Which Statement Describes the Electron Transport Chain?

The electron transport chain (ETC) is a series of protein complexes embedded in the inner mitochondrial membrane that pass electrons from one carrier to the next, using the energy released at each step to pump hydrogen ions across the membrane. This creates a concentration gradient that ultimately powers the production of ATP, the cell’s main energy currency. It is the final and most productive stage of cellular respiration, generating up to about 30 ATP molecules per glucose molecule.

Where the ETC Takes Place

In eukaryotic cells (plants, animals, fungi), the electron transport chain sits in the inner mitochondrial membrane, specifically within dynamic folds called cristae. These folds dramatically increase the available surface area, allowing more copies of the chain’s protein complexes to operate simultaneously. In bacteria and other prokaryotes, which lack mitochondria, the equivalent machinery is embedded in the cell’s plasma membrane.

How Electrons Move Through Four Complexes

The chain consists of four major protein complexes, numbered I through IV, plus two mobile carriers that shuttle electrons between them.

Complex I is the main entry point. It accepts electrons from NADH, a molecule produced during earlier stages of cellular respiration (glycolysis and the citric acid cycle). As those two electrons pass through iron-sulfur clusters inside the complex, the energy released pumps 4 hydrogen ions (protons) from the interior of the mitochondrion (the matrix) out into the space between the two mitochondrial membranes.
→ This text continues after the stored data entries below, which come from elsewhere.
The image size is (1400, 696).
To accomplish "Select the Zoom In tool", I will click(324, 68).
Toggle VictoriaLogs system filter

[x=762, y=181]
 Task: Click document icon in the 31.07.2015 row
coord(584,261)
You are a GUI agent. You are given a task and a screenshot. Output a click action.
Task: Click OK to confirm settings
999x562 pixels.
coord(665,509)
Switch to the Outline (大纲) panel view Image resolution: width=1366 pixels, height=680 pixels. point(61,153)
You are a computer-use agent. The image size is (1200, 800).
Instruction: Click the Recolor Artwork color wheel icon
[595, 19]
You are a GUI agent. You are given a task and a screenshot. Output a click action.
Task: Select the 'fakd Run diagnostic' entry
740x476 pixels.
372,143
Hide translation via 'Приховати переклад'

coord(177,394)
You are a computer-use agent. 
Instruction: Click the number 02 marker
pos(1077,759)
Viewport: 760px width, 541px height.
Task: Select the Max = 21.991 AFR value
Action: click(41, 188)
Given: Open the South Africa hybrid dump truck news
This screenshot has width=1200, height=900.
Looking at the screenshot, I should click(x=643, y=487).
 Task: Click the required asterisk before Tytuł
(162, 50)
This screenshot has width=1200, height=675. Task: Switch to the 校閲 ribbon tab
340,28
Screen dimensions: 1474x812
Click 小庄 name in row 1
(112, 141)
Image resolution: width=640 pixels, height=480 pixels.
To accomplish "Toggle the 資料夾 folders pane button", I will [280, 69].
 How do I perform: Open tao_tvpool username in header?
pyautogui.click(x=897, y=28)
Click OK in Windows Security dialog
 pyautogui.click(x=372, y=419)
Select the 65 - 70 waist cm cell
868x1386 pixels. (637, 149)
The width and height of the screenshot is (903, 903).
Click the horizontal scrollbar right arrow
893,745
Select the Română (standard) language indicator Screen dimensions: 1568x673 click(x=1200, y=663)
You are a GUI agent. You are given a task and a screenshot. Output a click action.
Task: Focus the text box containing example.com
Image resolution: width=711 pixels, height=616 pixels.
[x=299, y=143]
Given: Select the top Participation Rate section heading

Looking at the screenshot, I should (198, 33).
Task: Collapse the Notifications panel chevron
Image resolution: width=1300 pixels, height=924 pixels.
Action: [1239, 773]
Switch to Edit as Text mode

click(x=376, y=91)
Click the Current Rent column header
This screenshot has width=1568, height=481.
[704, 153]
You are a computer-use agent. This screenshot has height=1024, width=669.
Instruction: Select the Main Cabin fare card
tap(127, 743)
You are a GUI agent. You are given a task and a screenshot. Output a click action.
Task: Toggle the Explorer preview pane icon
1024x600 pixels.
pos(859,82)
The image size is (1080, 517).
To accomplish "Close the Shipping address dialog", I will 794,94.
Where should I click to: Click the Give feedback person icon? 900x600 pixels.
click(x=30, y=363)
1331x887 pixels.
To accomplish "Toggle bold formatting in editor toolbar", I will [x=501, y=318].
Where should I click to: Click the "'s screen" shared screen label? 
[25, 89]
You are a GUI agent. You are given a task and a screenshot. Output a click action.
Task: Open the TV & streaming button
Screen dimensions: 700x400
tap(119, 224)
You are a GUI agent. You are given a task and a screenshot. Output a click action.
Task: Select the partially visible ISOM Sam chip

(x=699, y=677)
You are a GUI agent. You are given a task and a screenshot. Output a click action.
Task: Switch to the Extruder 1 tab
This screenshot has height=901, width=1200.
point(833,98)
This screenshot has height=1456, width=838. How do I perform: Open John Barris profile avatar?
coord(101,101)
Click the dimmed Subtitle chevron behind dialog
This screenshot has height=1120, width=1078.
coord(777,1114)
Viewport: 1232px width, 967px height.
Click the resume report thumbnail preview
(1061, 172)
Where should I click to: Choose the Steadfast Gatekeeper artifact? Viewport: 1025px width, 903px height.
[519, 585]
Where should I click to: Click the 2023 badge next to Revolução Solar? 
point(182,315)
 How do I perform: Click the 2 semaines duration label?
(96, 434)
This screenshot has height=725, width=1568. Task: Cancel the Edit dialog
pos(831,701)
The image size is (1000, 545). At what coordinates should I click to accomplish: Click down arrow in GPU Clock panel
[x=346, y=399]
Complex II provides a second entry point. It accepts electrons from succinate, an intermediate of the citric acid cycle, and hands them off to the same mobile carrier (coenzyme Q) that Complex I uses. The key difference: Complex II does not pump any protons across the membrane, so electrons entering here ultimately produce less ATP.

Coenzyme Q, a small fat-soluble molecule, collects electrons from both Complex I and Complex II and ferries them to Complex III. Complex III passes the electrons through its own set of iron-sulfur clusters and pumps another 4 protons across the membrane during a full cycle. It then hands the electrons off one at a time to cytochrome c, another mobile carrier.

Cytochrome c delivers the electrons to Complex IV, the final complex. Here, the electrons are transferred to molecular oxygen, which combines with hydrogen ions to form water. This is the reason you need to breathe: oxygen serves as the final electron acceptor that keeps the entire chain running. Complex IV pumps 4 more protons into the intermembrane space during this step.

The Proton Gradient Powers ATP Production

The real payoff of all that electron passing is the buildup of protons on one side of the inner membrane. Complexes I, III, and IV collectively pump about 10 protons per pair of electrons from NADH (Complex II contributes none). This creates both a concentration difference and an electrical charge difference across the membrane, collectively called the proton motive force.

Protons naturally want to flow back into the matrix to equalize the gradient, but the inner membrane is nearly impermeable to them. The only efficient route back is through ATP synthase, sometimes called Complex V. As protons stream through this enzyme, it physically rotates like a tiny turbine and uses that mechanical energy to attach a phosphate group onto ADP, creating ATP. The complete oxidation of one glucose molecule through all stages of cellular respiration yields up to about 33.45 ATP in total, with roughly 30 of those coming from the electron transport chain and its coupled ATP synthase. These updated figures have replaced the older textbook estimate of 36 to 38 ATP.

Why Oxygen Is Essential

Without oxygen sitting at the end of the chain to accept electrons, the entire system backs up. Electrons cannot leave Complex IV, which means Complex III cannot pass electrons forward, and so on all the way back to Complex I. Proton pumping stops, the gradient collapses, and ATP synthase has no driving force. This is exactly why poisons like cyanide and carbon monoxide are so dangerous: they block Complex IV, preventing oxygen from accepting electrons, and energy production grinds to a halt within seconds.

How It Compares to the Photosynthetic Chain

Chloroplasts in plant cells contain their own electron transport chain, but it runs in the opposite direction. In mitochondria, electrons are stripped from food molecules and ultimately donated to oxygen, producing water and CO₂ as waste. In chloroplasts, light energy captured by chlorophyll pulls electrons away from water, releasing oxygen as a byproduct, and uses them to build carbohydrates. The two systems are essentially mirror images: chloroplasts produce the oxygen and sugar that mitochondria consume.

Both chains, however, rely on the same core principle. Electrons move through a series of carriers, energy is released in small controlled steps, protons are pumped across a membrane, and the resulting gradient drives ATP synthase. This chemiosmotic mechanism, first proposed by Peter Mitchell in the 1960s, is one of the most universal energy strategies in biology.